Everything you need to know is in the headline:
Pregnancy Expands Vision.
Trrrrry Pregnancy! It's good for you! The inevitable demise of Social Security will cease to be a subject of concern. Your wish-fulfillment dreams will be fulfilled. You'll be able to throw out those anti-depressants and hypertension pills. Your marriage will be more stable. You won't get breast cancer. You will have visions!! see angels!!! (Oh, wait ... not that kind of vision ... ) You will create great art! (Somehow less exciting, but still kinda nice.) See, see; pregnancy is good for you!
Thus the friendly secularists. But for every righteous gentile touting the areligious social benefits of having children, there's a population control freak waiting to shake his head.
"So sad," he'll say, "treating children like things. That's just what they did in the old days—had lots of children, and put them to work on the farm. Child labor! Children as an economic advantage! So sad, treating children like things."
The irony is twofold. In the first place, liberals who level such charges are playing "heads I win, tails you lose." If a conservative dares to suggest that it might be wrong to limit family size through contraception or abortion—"My goodness! Wrong!? You can't bring morality into the picture." But if the conservative proceeds to explain how large families might be a boon for society and the individuals in it—"So sad! treating children like things." In other words, so wrong.
But the double-standard both obscures and stems from a more serious mistake on the liberal's part. Both the liberal's original attitude—that children disrupt their parent's lives—and their subsequent complaint—that any attempt to prove that the children may actually benefit their parents is disgustingly utilitarian—display a mistaken understanding of ends and means. For the liberal, everything exists only as a means to something else. The idea that a thing might have more than one use or purpose, the notion that two things could be compatible or symbiotically related, the phrase "mutual help and benefit," are alien to the liberal—and also, incidentally, to the philosophical libertarian—who sees the world as one of endless competition and conflict. One person's good cannot possibly be another's.
Meet the economics of hell.
The very idea that certain goods might be common, that the benefit for one being may not automatically be the detriment to someone else, is alien to those who've bought into the liberal mindset. Self-centered utilitarianism ("What's in it for me?") is the natural correlative of philosophical relativism ("Different strokes for different folks."). Their "good" can only mean "good for." Nothing can ever again be good in itself, just as nothing is either beautiful in itself (since Impressionism) or true in itself (since Descartes). Things are true for you, beautiful for you, and good for you. And as each for you is emphasized, the sense of the word that comes before each for you is lost. True ... beautiful ... good ... no longer exist objectively.

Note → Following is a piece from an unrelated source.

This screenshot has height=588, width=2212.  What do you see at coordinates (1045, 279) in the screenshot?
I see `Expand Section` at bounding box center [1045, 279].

The more we cling to our taste, our rules, our beliefs, the less value those beliefs will ultimately have—even for us. They are only ours, after all—there is no mystery about them; we made them; how could we ever be satisfied with the shadows of ourselves? Touchstone called his Audrey "A poor thing ... but my own," as if her poverty were made almost excellent by his sole possession. The truth is that sole possession makes poverty almost inescapable. The worst goods are those desired only by one man; the next worst are those that most men desire but only a few can have, since they are not naturally able to be shared. The best goods, the only ones really worth having, are the ones that can be enjoyed in company. (If you doubt this, consider: (a) Stilton cheese, (b) gold, (c) friendship.)
This is why those who pursue their own happiness—that is, happiness in their own way—are never happy. Your shadow that you have created for pursuit is too much like yourself. Your shadow can add nothing to you, cannot change or challenge or converse with you; and so you will be lonely, and "it is not good for man to be alone." The momentary high, the feeling of exhilaration that you experience upon succeeding to your latest incarnation is just that—momentary; and the next moment another shadow appears ahead, beautiful, smiling, just out of reach. (Turn around; only turn around; if it is your shadow ahead of you, what else could be behind you but the sun?) You hunger for it—for union with it—you reach to touch it—the shadow is distorted and merges with yourself, you, who are fast becoming nothing but a compound of shadows. But you continue moving forward, pursuing the shadow, wishing, wishing you could embrace it ... that image of youself ... telling yourself you will be happy when you do ...
Narcissus starved to death, so the myth tells us. I used to think the story was a bit extravagant; his idiocy was so pronounced as to be all but incredible to my childish mind. I do not find it incredible any more.